C.S. Lewis once said that “You can’t get a cup of tea big enough or a book long enough to suit me”. Now there is Books and Authorsa man after my own heart! But where do you start? There seems to be such a vast array of new titles and then there are those wonderful shelves of older books just waiting to be discovered. To top it all off, where are you going to find a book as good as the one you have just read? This is where we can help. Let me present:
  • Books and Authors: Helps you decide what to read next by allowing searches by genre such as wagon train westerns (!)  Then there is the Who, What, When, Where function where you can  browse by character, subject, location and time period. So, if you are looking for books on a boxer in London, this is the place to start!
  • NoveList Plus: a reading advisory tool suitable for all age groups. My favourite bit is using read-a-likes where you use a favourite author or series  to find others just like it.
  • NoveList K8 Plus: Aimed at kids and teens, this resource will help them find new reading options using their favourite writers, books or stories as a starting point.

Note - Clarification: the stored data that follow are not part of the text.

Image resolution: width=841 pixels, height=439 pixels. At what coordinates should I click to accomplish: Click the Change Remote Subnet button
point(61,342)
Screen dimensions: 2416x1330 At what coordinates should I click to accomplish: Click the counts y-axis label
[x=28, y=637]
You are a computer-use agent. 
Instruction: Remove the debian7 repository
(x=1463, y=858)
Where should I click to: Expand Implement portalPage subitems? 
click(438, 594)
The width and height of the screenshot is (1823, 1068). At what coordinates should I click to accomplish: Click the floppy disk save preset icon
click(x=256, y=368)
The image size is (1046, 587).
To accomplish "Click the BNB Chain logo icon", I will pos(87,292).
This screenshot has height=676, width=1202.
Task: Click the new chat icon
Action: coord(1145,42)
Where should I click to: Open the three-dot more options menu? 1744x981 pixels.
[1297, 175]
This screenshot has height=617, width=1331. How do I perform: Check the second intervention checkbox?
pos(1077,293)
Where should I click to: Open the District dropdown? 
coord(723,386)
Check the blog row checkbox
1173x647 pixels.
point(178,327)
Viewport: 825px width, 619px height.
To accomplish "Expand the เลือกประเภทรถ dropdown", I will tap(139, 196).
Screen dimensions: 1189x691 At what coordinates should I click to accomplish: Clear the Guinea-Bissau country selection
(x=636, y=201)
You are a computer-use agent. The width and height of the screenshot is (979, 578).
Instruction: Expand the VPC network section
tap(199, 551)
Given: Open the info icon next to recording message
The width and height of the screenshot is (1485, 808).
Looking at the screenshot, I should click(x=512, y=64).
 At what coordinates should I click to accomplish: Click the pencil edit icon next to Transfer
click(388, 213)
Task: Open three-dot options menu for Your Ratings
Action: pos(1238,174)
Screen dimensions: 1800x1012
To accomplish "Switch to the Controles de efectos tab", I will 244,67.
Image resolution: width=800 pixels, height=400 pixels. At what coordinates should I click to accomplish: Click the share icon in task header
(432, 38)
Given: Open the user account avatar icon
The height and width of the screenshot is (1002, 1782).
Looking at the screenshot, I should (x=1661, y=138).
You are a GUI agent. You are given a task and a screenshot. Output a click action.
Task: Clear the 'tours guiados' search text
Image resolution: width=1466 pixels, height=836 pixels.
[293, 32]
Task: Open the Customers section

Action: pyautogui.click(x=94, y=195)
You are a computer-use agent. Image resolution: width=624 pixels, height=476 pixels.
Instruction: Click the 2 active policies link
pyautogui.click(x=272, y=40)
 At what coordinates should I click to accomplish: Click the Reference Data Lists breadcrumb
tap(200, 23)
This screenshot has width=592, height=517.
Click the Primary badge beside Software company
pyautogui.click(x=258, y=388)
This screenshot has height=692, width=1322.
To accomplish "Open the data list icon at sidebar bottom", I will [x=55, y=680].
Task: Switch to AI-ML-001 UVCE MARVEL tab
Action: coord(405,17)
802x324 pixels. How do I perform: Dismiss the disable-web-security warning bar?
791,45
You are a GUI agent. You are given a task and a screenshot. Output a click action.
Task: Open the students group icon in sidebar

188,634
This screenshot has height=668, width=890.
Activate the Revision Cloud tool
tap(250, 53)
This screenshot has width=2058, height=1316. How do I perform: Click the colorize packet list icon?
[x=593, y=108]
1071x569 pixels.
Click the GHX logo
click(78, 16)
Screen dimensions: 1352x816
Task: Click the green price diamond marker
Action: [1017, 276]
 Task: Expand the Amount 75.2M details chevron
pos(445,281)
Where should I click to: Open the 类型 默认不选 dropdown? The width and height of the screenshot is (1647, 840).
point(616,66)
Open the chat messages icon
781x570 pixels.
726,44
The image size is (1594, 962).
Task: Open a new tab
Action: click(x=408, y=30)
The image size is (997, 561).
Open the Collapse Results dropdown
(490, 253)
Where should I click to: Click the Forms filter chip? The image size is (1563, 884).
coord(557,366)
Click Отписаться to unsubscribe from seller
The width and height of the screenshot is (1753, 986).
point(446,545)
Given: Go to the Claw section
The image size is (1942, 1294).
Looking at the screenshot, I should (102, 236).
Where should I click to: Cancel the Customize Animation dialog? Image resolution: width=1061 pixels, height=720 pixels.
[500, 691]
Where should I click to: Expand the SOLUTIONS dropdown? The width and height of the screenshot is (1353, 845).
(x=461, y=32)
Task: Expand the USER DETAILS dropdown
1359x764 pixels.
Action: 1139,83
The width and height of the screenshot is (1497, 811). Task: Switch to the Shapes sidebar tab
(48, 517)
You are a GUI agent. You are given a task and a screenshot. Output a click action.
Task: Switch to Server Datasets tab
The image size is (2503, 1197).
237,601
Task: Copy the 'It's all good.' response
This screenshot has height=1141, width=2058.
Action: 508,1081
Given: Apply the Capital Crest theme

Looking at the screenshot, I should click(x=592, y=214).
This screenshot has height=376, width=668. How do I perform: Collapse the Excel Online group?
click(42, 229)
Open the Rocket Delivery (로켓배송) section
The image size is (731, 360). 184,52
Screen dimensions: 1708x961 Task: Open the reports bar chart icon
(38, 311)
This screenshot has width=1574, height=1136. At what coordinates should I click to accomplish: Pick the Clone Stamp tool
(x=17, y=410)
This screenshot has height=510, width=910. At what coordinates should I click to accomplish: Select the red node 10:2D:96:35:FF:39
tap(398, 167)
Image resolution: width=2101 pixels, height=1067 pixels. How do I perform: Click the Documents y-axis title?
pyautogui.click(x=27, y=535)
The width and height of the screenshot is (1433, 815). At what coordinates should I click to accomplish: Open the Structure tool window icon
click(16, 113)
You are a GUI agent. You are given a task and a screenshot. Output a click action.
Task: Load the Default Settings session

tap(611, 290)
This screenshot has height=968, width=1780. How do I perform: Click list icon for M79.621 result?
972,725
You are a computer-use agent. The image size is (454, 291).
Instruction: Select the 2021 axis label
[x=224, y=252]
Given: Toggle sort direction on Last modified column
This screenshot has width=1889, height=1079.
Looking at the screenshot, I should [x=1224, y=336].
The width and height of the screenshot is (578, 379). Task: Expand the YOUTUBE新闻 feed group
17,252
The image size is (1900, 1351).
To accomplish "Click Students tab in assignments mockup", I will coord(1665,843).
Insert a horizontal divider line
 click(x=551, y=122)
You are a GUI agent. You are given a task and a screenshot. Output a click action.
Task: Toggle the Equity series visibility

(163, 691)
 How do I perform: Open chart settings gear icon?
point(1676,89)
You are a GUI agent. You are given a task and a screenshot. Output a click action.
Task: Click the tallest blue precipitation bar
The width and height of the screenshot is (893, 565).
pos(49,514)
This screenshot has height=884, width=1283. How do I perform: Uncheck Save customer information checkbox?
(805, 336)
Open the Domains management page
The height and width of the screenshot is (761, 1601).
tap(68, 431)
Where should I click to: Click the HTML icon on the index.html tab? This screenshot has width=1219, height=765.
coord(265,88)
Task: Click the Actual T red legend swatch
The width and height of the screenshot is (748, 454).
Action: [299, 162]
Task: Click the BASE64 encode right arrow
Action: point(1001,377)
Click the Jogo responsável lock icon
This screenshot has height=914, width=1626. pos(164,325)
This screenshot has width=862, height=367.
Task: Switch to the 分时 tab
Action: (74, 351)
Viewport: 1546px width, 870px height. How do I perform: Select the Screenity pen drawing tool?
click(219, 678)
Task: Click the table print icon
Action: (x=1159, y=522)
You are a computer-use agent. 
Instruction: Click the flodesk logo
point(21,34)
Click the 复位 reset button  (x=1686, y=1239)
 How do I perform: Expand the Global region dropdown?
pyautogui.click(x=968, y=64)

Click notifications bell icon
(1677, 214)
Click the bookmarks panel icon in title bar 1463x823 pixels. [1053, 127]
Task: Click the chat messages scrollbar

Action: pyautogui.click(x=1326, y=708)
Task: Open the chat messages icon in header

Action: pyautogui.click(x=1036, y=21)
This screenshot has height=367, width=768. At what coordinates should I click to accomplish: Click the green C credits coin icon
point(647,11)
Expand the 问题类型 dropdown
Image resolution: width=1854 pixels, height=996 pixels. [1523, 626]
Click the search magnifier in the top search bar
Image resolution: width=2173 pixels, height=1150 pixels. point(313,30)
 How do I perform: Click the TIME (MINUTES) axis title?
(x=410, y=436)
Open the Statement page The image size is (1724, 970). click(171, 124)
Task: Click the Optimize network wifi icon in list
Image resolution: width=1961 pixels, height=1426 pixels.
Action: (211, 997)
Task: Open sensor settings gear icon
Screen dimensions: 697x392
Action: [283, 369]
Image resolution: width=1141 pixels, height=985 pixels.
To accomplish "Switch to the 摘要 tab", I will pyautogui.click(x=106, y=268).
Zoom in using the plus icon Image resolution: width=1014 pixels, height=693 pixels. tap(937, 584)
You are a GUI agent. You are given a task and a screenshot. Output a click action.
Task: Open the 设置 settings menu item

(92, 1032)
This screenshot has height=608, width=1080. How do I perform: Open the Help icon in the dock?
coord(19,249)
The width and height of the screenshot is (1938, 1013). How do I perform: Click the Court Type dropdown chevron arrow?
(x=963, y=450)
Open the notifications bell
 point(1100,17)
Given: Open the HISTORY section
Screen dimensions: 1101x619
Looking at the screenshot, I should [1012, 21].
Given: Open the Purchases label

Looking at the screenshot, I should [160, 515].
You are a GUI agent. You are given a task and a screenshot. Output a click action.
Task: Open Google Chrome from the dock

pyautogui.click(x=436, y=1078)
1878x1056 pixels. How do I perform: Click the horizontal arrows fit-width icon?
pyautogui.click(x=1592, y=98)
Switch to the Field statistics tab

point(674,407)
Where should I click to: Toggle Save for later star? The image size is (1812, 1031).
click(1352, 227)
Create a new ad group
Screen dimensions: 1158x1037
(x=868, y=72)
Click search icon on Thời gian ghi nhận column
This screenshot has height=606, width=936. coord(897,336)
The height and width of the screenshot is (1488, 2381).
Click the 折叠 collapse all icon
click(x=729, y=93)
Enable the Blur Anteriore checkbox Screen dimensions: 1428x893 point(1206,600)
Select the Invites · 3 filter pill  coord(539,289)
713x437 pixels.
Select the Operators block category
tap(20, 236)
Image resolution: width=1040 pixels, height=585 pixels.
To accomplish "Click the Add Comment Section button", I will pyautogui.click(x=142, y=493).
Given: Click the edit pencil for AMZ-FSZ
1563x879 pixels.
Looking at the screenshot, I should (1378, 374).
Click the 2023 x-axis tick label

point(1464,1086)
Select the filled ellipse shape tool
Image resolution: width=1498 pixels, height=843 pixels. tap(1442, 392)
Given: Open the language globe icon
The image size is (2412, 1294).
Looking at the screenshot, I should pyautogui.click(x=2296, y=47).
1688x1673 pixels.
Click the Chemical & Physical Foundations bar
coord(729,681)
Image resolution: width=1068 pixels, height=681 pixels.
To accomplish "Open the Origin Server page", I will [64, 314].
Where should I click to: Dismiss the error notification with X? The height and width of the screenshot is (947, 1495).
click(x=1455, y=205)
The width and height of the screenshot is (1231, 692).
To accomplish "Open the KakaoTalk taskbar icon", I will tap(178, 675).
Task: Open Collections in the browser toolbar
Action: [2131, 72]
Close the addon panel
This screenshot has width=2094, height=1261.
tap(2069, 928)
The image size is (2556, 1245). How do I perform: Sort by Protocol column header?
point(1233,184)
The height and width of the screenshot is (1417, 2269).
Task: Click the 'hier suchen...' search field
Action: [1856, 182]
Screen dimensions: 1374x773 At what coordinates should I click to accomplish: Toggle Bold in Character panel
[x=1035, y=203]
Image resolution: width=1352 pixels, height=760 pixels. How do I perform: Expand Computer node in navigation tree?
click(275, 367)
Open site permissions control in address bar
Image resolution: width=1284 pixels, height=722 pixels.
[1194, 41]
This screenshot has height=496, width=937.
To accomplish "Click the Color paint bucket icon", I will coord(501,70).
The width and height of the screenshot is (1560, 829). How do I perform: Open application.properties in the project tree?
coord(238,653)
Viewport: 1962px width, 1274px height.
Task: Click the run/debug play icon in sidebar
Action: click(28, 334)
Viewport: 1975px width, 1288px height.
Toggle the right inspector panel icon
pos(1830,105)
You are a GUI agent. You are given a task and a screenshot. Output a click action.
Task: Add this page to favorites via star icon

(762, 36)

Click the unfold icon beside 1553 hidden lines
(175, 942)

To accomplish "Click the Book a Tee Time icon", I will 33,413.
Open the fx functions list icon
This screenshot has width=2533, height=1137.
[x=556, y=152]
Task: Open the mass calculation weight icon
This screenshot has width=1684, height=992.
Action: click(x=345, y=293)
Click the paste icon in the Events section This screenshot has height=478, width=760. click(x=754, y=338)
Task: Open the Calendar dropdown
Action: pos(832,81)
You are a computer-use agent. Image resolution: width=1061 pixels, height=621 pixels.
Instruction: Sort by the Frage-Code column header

All of these resources and many more are at the Source. You can access them at any community library or from the comfort of home with your library card number and PIN. Let’s face it, with the roads and shops the way they are, if you can escape into a book and a cup of tea then you have found yourself a happy refuge!

What’s the name of that book?

You know the one? The one about the enchanted toothbrush or the one about the rats that declare war on the invaders from Venus? Well, these books don’t exist (as far as I know), but all of us have a book whose title we yearn to find out. Usually it’s a childhood favourite and as the desire to find the book grows, the memory gets worse and worse.

Books & AuthorsOf course one could ask a friendly librarian or access our databases.  One of them, Books & Authors lets you browse by Character, Subject, Location and Time Period, and provides a visual representation of your matching books. There’s free access to this premium website in our libraries and from your home computer, although you will need to be a library member (with a PIN on your card) for the latter service.

Another service is provided by Abebooks in their Booksleuth forum. You will have to register, but this is free and provided access not only to a community forum, an on-line book group and a book finding service, but the invaluable booksleuth tool. Divided into the categories of general, children’s, science-fiction, romance and non-fiction, I’ve found my elusive titles about 90% of the time.

As the information providers are enthusiastic and friendly amateurs like oneself, one feels part of a club of worldwide readers, who are only too willing to help fellow bibliophiles. One also picks up ideas for books worth reading as well as those wretched elusive titles!